Am I then?  Am I a doctor for feeling so?  For even “knowing” so?  Or in this culture, in this world, is a necessary predicate of being called "Doctor" a course of study that may vary from state to state, nation to nation or era to era, but always falls within some recognized parameters, such that if one has it not, they should not be called "doctor"?


We know the answer to that.  A doctor is based upon certain things, not faith, not feelings, not any one person saying, "But I know I am!"


Same with Christianity - or for that matter, Islam.  Maybe one wishes to define Christian as believing in the Nicene Creed.  Maybe they have yet other solid and wrote out definitions the validity of which can be discussed by men of good will.


But there must at the end of the day be a definition a bit more stringent than, "How I feel" or "What I, a fallible man of a few decades, count to be my knowledge and wisdom."
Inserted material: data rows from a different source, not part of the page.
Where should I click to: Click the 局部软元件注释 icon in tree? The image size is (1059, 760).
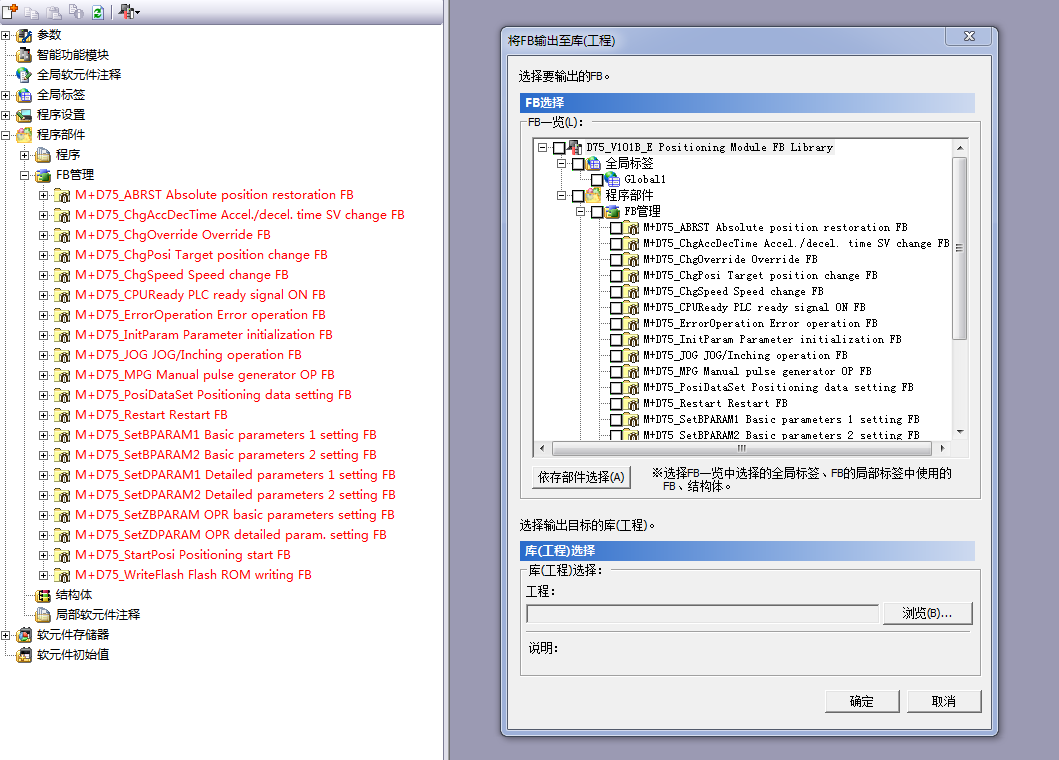(x=43, y=615)
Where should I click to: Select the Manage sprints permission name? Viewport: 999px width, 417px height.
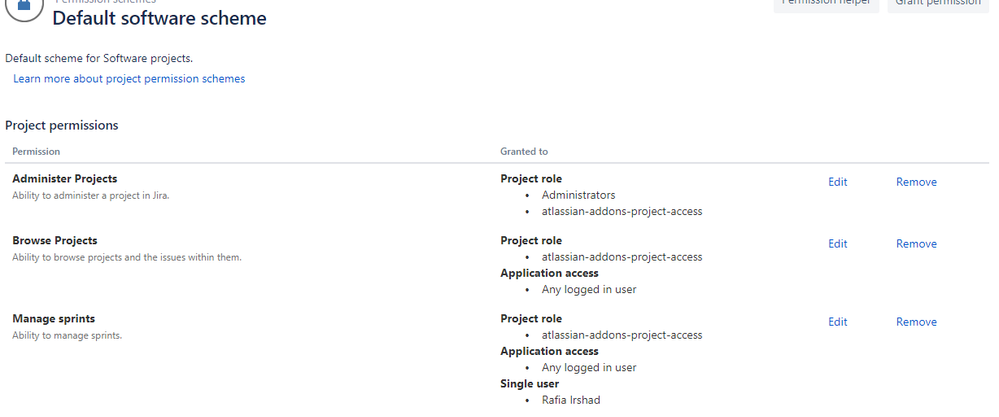click(x=54, y=319)
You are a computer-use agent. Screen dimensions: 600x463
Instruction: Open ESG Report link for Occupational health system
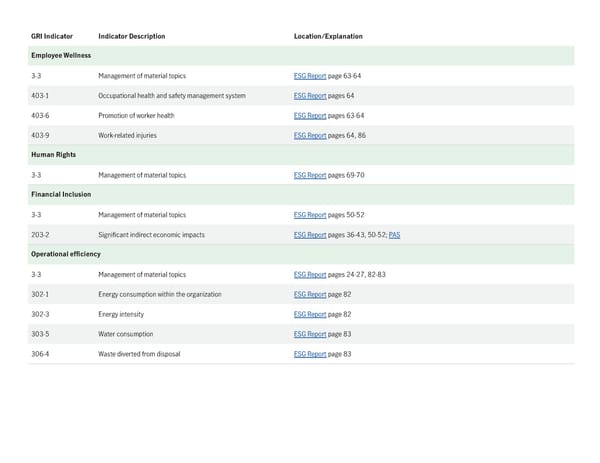point(310,96)
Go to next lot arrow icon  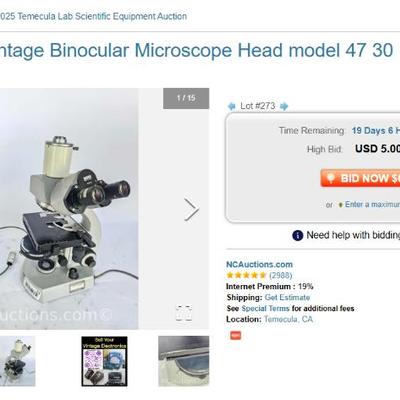pos(284,106)
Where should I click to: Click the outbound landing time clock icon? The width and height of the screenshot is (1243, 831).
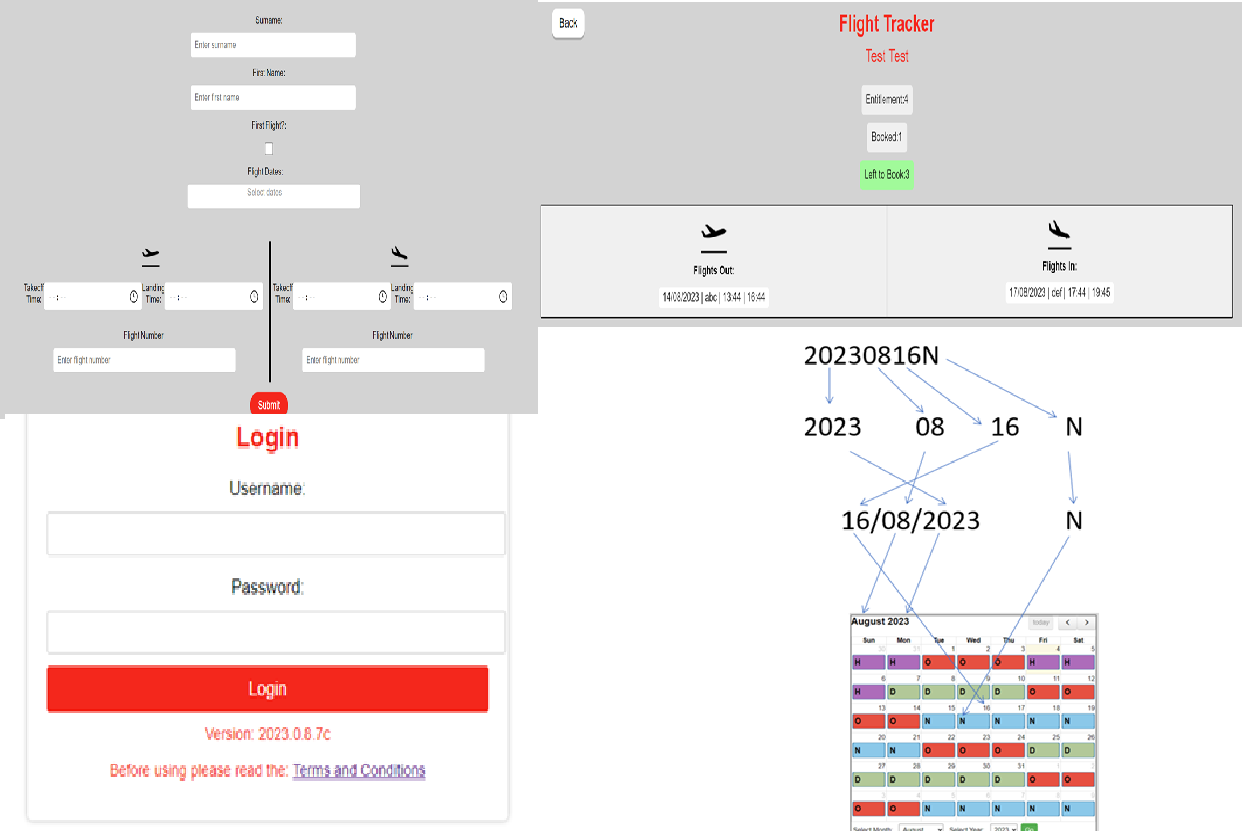(x=254, y=296)
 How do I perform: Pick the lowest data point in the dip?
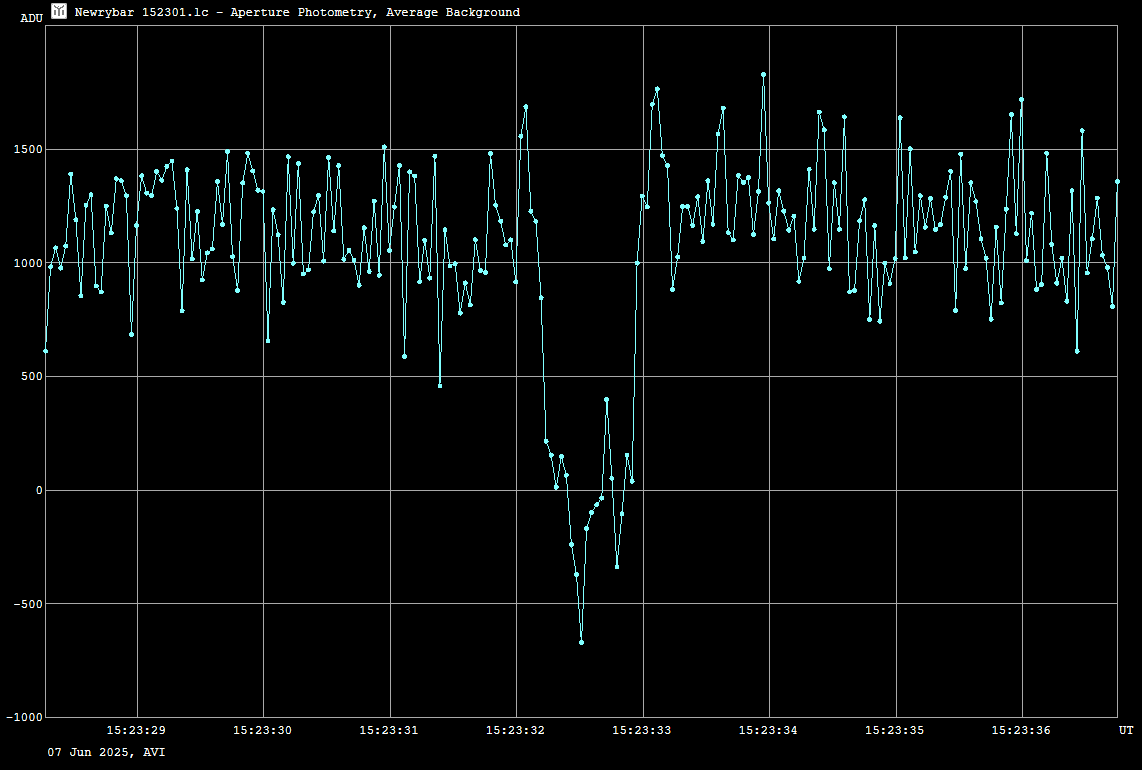tap(581, 642)
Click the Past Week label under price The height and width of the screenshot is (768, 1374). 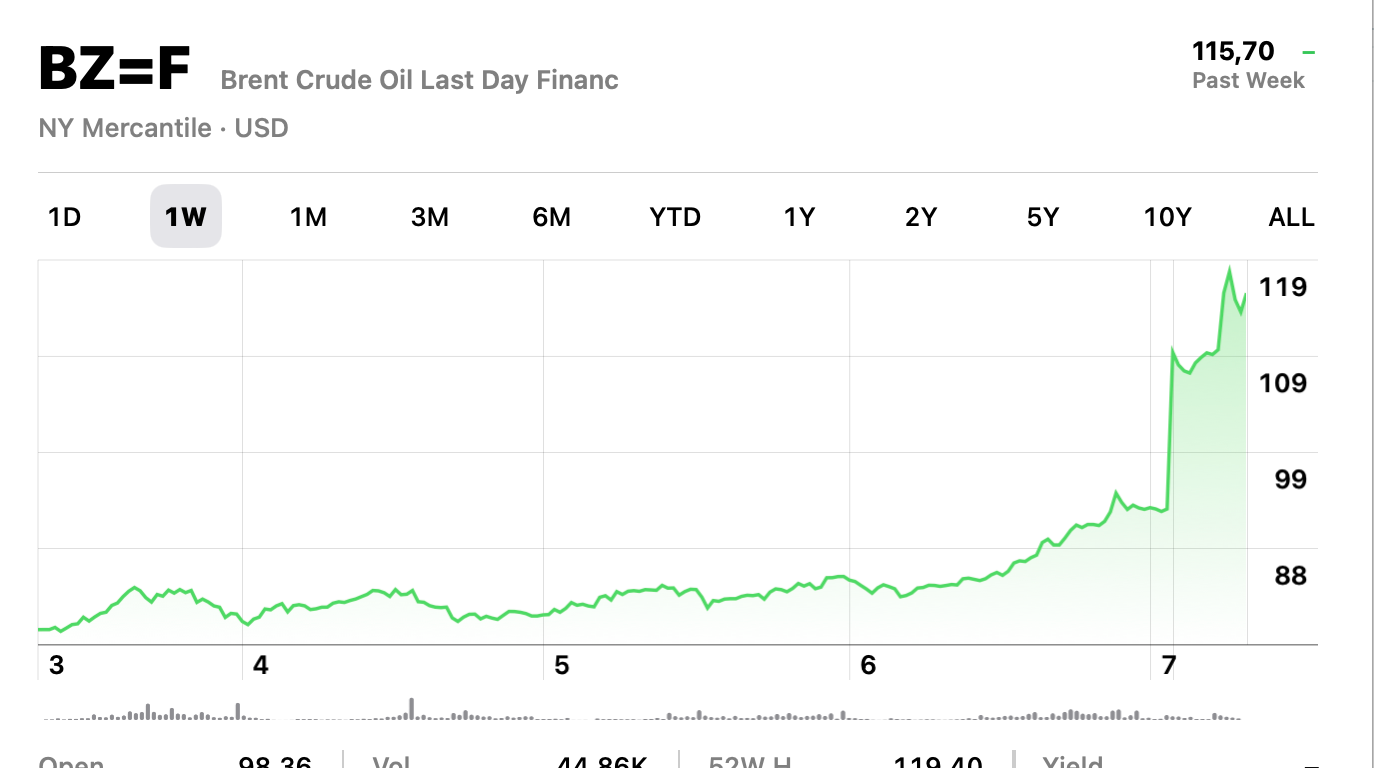(x=1248, y=81)
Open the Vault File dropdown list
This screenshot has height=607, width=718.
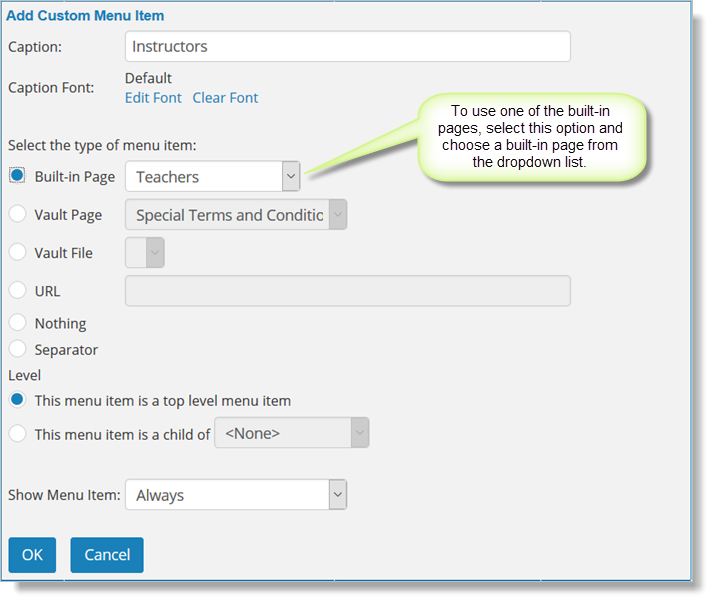click(145, 252)
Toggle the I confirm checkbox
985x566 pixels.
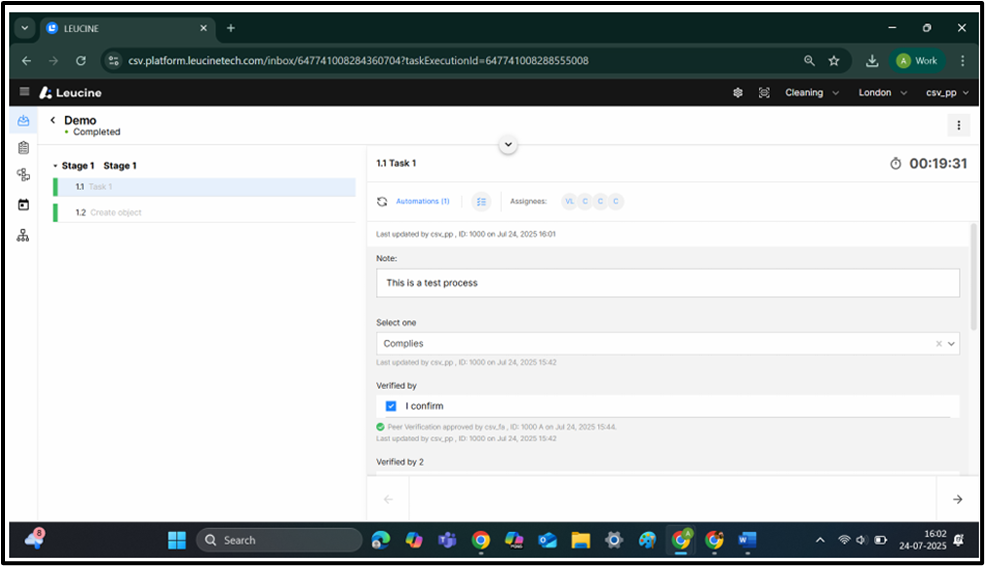(x=391, y=406)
Such are not "Christian". Such are only sorely deceived. In truth, there are no "Christian Evolutionists", though I titled the previous article that. There are only those greatly deceived who have accepted some current and fleeting doctrine of mortal men and placed it - and how they feel about it - over the received wisdom of the ages, over the truths described in the Holy Bible, and over the very God who inspired the men who wrote of those truths.

There may be as many definitions of a "Christian" as you like, but none can include, with logic or love, "Disagreeing with Christ's Father in Heaven".